O deputado federal Leo Prates (PDT-BA) afirmou nesta quinta-feira (12) que sua permanência no partido ficou comprometida após a decisão da legenda de se aproximar do governo de Jerônimo Rodrigues (PT) na Bahia.
A declaração foi dada durante a abertura do Observatório da Câmara Municipal de Salvador, no circuito Osmar (Campo Grande), em meio às articulações políticas do Carnaval.
Aliado histórico de ACM Neto (União Brasil) e ex-secretário municipal de Saúde, Prates classificou o momento como delicado e disse que foi contrário ao movimento interno do PDT de compor com a base governista estadual.
“Estão me colocando para fora do PDT. Estou muito triste, estou com o coração partido”, declarou à imprensa.

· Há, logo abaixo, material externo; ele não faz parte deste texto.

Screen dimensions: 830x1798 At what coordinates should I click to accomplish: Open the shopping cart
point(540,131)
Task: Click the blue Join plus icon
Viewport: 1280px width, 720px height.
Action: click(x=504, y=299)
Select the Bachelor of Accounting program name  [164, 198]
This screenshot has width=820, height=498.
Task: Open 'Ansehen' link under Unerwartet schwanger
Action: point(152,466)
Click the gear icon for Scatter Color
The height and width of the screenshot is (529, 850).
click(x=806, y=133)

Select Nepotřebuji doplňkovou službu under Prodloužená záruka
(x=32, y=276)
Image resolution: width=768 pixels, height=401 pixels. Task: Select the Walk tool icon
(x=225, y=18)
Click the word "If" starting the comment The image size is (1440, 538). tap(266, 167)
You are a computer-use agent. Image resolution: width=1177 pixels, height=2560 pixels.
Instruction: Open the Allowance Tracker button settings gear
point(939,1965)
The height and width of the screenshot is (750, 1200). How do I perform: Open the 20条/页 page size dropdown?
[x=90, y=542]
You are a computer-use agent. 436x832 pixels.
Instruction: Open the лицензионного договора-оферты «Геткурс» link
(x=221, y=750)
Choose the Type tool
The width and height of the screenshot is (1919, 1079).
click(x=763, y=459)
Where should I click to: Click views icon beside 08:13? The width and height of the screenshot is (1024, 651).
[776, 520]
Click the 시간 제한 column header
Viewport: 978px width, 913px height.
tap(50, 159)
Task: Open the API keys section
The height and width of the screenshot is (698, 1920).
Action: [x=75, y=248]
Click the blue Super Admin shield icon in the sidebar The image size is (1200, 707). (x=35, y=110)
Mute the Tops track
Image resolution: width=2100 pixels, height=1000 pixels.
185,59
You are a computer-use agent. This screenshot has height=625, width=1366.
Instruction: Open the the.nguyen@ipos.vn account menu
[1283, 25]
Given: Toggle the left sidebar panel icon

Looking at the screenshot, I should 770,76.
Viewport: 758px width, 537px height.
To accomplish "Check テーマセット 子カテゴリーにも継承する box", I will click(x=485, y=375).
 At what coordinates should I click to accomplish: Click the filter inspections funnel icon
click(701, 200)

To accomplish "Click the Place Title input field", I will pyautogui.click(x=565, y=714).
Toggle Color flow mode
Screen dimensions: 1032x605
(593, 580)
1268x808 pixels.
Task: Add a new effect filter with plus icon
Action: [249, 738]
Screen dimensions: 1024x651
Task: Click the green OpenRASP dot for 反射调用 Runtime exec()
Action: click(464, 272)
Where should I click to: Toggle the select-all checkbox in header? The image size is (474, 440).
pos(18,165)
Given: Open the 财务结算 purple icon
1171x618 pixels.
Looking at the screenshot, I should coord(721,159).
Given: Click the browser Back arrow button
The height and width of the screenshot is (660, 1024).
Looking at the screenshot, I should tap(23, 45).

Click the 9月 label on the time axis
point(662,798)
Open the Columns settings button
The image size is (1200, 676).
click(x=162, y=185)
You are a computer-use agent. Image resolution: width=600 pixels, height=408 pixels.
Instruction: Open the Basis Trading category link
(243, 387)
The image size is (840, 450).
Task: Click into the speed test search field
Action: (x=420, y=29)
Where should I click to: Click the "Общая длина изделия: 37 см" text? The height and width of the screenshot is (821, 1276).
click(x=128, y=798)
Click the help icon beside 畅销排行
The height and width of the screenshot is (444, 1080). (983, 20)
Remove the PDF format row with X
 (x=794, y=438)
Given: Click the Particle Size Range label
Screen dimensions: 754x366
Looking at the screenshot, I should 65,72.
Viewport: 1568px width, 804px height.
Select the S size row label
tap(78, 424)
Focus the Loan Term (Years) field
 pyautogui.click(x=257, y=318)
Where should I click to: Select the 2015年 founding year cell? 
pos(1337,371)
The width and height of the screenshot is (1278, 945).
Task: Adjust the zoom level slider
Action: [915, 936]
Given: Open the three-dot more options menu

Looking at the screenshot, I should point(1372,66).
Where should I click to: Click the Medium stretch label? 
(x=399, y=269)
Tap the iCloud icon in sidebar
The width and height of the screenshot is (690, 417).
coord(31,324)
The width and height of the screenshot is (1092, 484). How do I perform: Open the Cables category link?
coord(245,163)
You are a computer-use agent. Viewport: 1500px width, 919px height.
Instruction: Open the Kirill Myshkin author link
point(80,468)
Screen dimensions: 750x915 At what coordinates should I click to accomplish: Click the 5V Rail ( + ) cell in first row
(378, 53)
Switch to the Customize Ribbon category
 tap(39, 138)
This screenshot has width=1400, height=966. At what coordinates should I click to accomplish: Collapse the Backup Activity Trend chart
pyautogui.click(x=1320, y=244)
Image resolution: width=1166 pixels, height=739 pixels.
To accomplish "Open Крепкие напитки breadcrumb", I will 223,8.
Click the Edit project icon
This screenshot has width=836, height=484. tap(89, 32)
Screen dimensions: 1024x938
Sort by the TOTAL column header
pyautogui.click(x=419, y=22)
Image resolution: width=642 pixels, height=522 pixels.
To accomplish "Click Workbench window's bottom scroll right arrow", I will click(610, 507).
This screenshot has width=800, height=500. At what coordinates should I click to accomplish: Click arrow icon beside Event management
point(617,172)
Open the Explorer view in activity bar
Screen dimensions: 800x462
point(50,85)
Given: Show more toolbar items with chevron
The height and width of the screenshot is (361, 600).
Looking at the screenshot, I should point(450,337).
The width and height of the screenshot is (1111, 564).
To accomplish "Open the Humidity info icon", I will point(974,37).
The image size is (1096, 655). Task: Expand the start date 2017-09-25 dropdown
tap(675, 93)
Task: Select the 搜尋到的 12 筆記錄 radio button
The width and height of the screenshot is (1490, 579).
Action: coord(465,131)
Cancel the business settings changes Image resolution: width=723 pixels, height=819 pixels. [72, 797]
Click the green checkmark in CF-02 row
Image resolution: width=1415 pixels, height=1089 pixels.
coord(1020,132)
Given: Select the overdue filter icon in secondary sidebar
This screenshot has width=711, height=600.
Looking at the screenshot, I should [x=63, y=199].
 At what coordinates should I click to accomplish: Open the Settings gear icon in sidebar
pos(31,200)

Segundo o parlamentar, ele foi “voz vencida” na discussão interna que levou o partido a se aproximar do Executivo baiano. “O PDT sabe que eu entrei sendo aliado de ACM Neto. Essas circunstâncias políticas dificultam muito a minha permanência. Eu não posso mentir a vocês nem ao partido”, afirmou.
Prates ressaltou que mantém relação pessoal com o presidente nacional da sigla, Carlos Lupi, e com o presidente estadual, Félix Mendonça Jr., mas reconheceu que a divergência estratégica criou um impasse político.
O deputado disse que a definição sobre seu futuro deve ocorrer após o Carnaval. “Meu desejo é ficar no PDT, mas se tiver que sair, saio com o coração realmente partido”, pontuou.
Embora evite antecipar um novo destino partidário, nos bastidores é dada como provável sua migração para uma legenda da base do prefeito Bruno Reis (União Brasil), mantendo o alinhamento com o grupo de oposição ao governo estadual. União Brasil e PSDB aparecem como alternativas discutidas por aliados.